According to the 2018 West Virginia Behavioral Risk Factor Surveillance System, West Virginia is the second highest state in the “prevalence of general health of adults as either fair or poor.” West Virginia also ranks first in the nation for the “prevalence of poor physical health, poor mental health, and activity limitations due to poor physical or mental health.”

Theresa Toothman participated in Greco’s program in 2018 and plans to participate again at the end of this month.

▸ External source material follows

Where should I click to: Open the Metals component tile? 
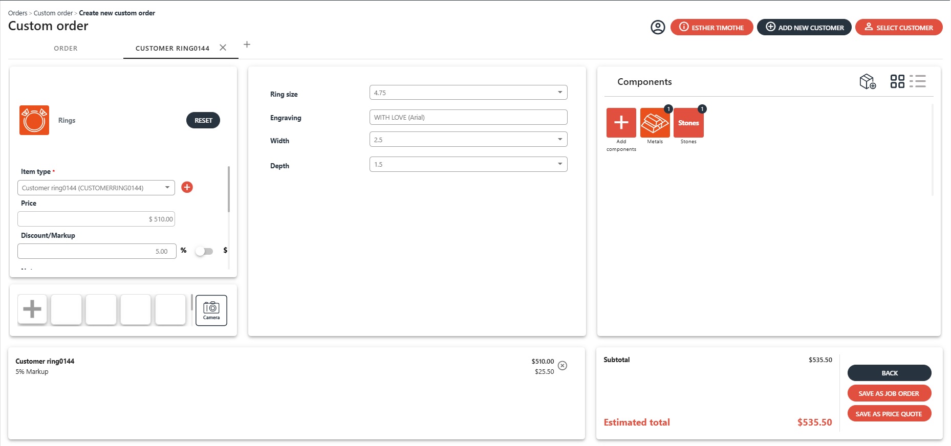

“I had never realized how much fruits and vegetables make a difference,” said Toothman. “Just having that salad at every meal makes a really big difference. I owe that program a lot. It turned my life around it really did.”

“Farmacies” have been able to net support because they are practical. Allison Hess, vice president of health at Geisinger Health in Pennsylvania told ABC News, “it costs us approximately $1200 per year in food costs and when you look at the price of medication, it’s far more cost effective to provide food for the patients.”

Mark Kleinschmidt, president and chief executive officer of Healthy Harvest Food Bank in Virginia, also saw incredible results in his eight-week program. “We were able to lower patients blood pressure by 18 points on their top number and four points on their lower number,” said Kleinschmidt. “We were also able to lower participants LDL cholesterol by 26% and their regular cholesterol by 7%.”

Some groups, however, worry about the Farm bill’s overall cost.

Advocacy groups like Americans for Prosperity and Freedom Partners Chamber of Commerce opposed the initial Farm Bill. In a press release published on the Freedom Partners website, the group said, “Overall, this farm bill would continue a troubling pattern of irresponsible and reckless spending under this Congress that began earlier this year with the $1.3 trillion omnibus spending bill.”

Nathan Nascimento and Brent Gardner, two representatives from the groups, also wrote a joint letter to Congress to oppose a measure in the Agriculture and Nutrition Act of 2018 which modifies USDA programs and agriculture and nutrition policies.

“Congress should undertake a fundamental re-assessment of all government programs, including those for agriculture and nutrition programs, and respect American taxpayers by putting them on a fiscally responsible path,” said Nascimento and Gardner. “The farm bill should not be an exception.”

Despite push back, the 2018 Farm Bill was signed into law by President Trump on December 20, 2018. Funding applications are still open for Produce Prescription programs.

As support for Food “Faramacies” grow, new locations and pilots have started across the nation. South Norfolk, Virginia, is set to open their own Food “Farmacy” in the next few months.